I must speed up if I want to keep pace.
I do not want to keep pace and hide in my flat for a year.
A long time ago, in the old days when Turks were nomads and lived on horses, they wore turquoise stones that symbolized the sky. That way, they could travel anywhere in the world and keep the heavens with them. They did not own any land. Only the clouds and the stars mattered.
- A stone that is blue, because CuAl6(PO4)4(OH)8.5H2O.
When the bridge that used to be called the Bosphorus Bridge turned into the 15th of July Martyrs Bridge, I was dancing at a ceilidh in Edinburgh. My telephone kept on ringing. We watched the telly until the morning hours, drank whisky and smoked cigarettes. Strangers came out to hug me.
I was away for 14 years but returned to Istanbul in the year of the bombs. 21 exploded in one year. We met inside our flats, and avoided the metro if we could. We were 15 million in beauty, in heartache and sheer anger, panting, pushing, rushing, kicking, shoulders clicking, struggling, and we were scared.
Each small demonstration, each loud mention of dictatorship, each tweet against Erdoğan felt both like winning and losing a war.
- Virtual Private Network
What Turks use when Twitter and Facebook are banned or slowed down to incur silence. Pretending to be non-Turkish whilst online, or pretending to be alive somewhere else.
So, I make a habit of escaping, of going back to Glasgow. I order the one drink that does not make me sleepy – gin and tonic – and situate myself across from windows that could one day be mine, and begin to reflect that, at least, I know what home is not.
It is not scared of the sea. It doesn’t have a forking tongue. It does shed its skin. I would like it to posses a hammock.
It is the places that I dream of as much as the places I remember.
A summer in Buenos Aires in dresses I have not yet bought, with books that I cannot yet read, in a language that I am learning but do no yet speak.
It is when someone, without really knowing you, tells you exactly what you need to hear. Majella telling me to leave that man who doesn’t know my worth, the missionary in the basement bathroom telling me God thought I was so very pretty. The Polish cab driver saying, “do not buy that house.” My father coming down the stairs in the afternoon, from a dream of my grandmother telling him: “do buy that house, we will come and visit.”
It is not the man who likes me very much but just not enough. It is not a man.
It may be a woman. It may be several women. A commune, a list of e-mails. A WhatsApp group of beginner belly dancers who adore their gay teacher. A five minute conversation about Marquez and the salt lakes in Bolivia, in a shared taxi in Tel Aviv with a backpacker I shall never meet again. It may also be a place, yes. It may be a flat with a fishpond in its courtyard, or one that overlooks a train rail. It may be a country I have never seen, and it may be coming back to Istanbul or Glasgow from that very country.
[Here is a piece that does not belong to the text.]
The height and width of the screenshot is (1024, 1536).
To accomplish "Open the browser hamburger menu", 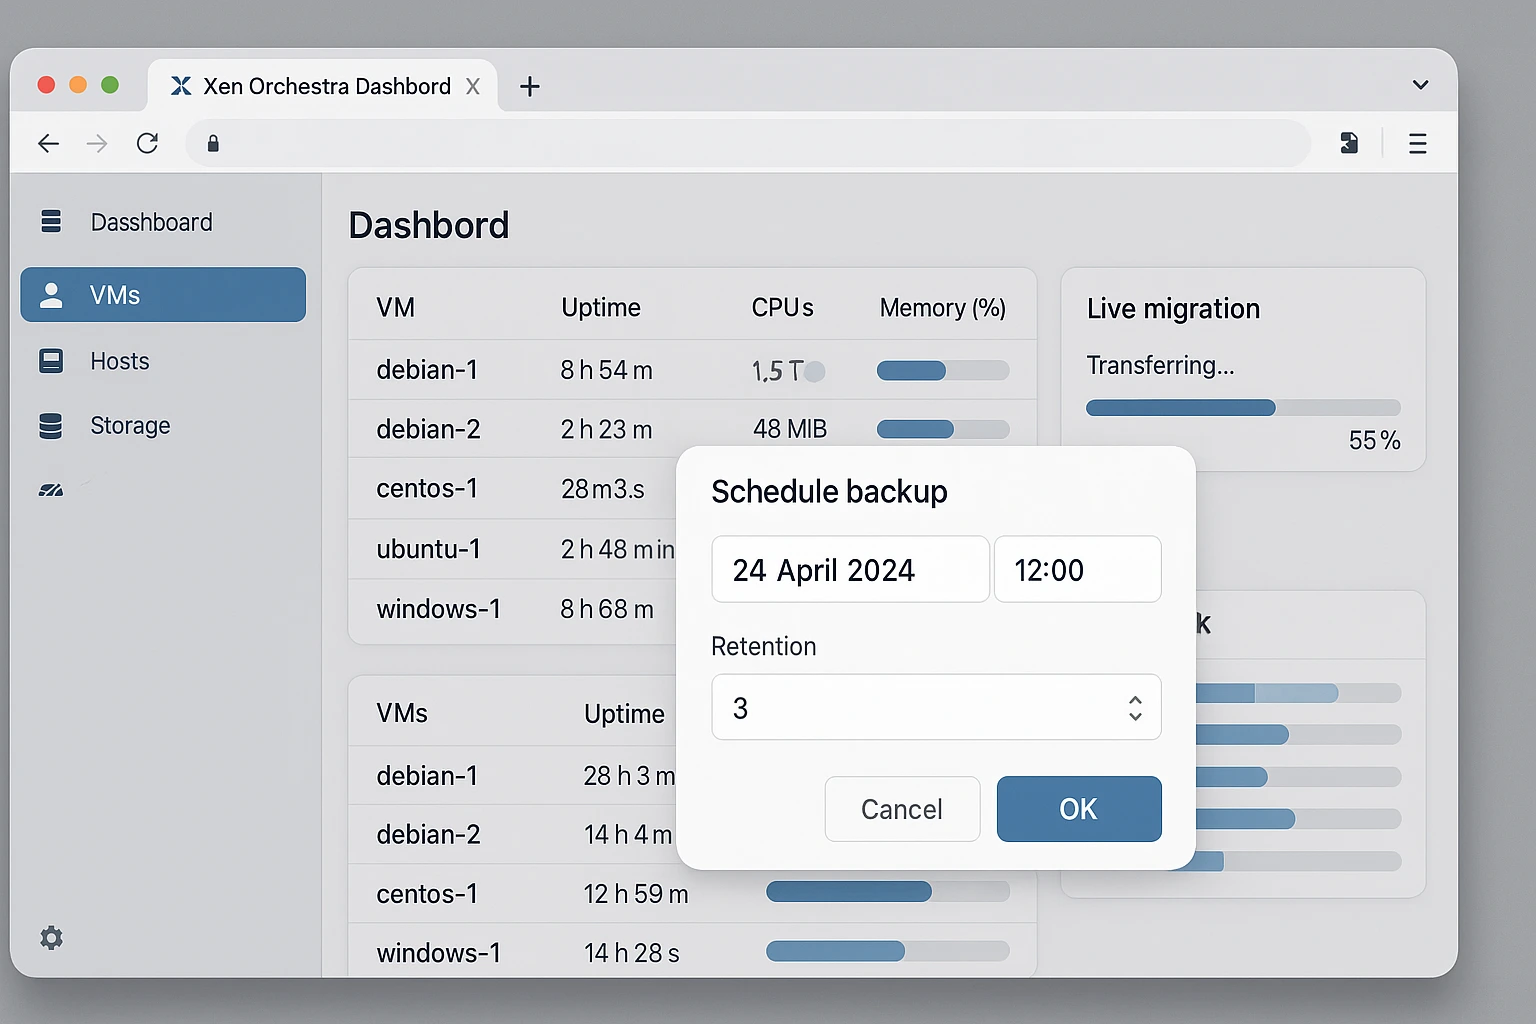I will [x=1417, y=144].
It may be when I stop, and give everything else time to fall into place.
But here is a disconcerting thought: species disappear once their natural terrain disappears. Solnit writes of a friend who goes about photographing dying species in rainforests. He pictures them against black velvet. If this is the case with humans too, I may already be a lost species. Away from Cyprus, away from Holland, away from Turkey for so long. Maybe when people look at me they see a disappearing habitat and then grow afraid.
 The title of this essay is borrowed from Rebecca Solnit, A Field Guide to Getting Lost, (Canongate: Edinburgh, 2006), p.20.